I'm glad they worked. I haven't got the hang of WordPress yet and this was the first time I tried uploading documents there. My extant Legaltainment™ site is at googlesites, but ever since they changed it from googlepages to googlesites, it's been more difficult to work with.

Anyway, you're quite right that statements of claim (notices of civil action in BC) are not supposed to contain legal arguments, and you're quite right that there should have been an affidavit attached to the application. There is reference to an affidavit but it's not attached for some reason. Also without proof of service and an opportunity for the respondent to respond to (or consent to, or at least not oppose) the application, I cannot imagine how any Master could grant it. Perhaps there was an affidavit filed but it seems odd that it wouldn't be attached.

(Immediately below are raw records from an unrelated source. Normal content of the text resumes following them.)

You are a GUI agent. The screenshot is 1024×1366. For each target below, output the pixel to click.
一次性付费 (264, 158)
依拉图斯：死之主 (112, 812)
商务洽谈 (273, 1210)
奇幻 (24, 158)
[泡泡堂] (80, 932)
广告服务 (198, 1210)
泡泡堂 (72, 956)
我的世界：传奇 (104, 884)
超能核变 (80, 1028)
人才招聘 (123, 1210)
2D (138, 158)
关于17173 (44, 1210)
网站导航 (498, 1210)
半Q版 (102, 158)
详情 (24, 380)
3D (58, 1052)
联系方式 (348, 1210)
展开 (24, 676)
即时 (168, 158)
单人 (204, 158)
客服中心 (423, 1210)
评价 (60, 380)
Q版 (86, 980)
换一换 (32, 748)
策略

Aside from the fact that his application cites the wrong rule numbers, which only goes to show that Menard doesn't know much about legal proceedings despite holding himself out otherwise, it appears that his application was filed on November 23 for a hearing on the morning of November 23. I cannot see how he could have effected proper service of the application upon the respondent, since the BC Rules of Civil Procedure require that he serve the respondent personally with a copy of the FILED notice of application and each of the FILED affidavits and documents at least 8 business days before the date set for the hearing of the application, and there is no mention of a consent being signed or filed.

Plus, the purported 'order' that Menard has made available is not appropriately worded by any stretch of the imagination, so I cannot imagine any Master signing it.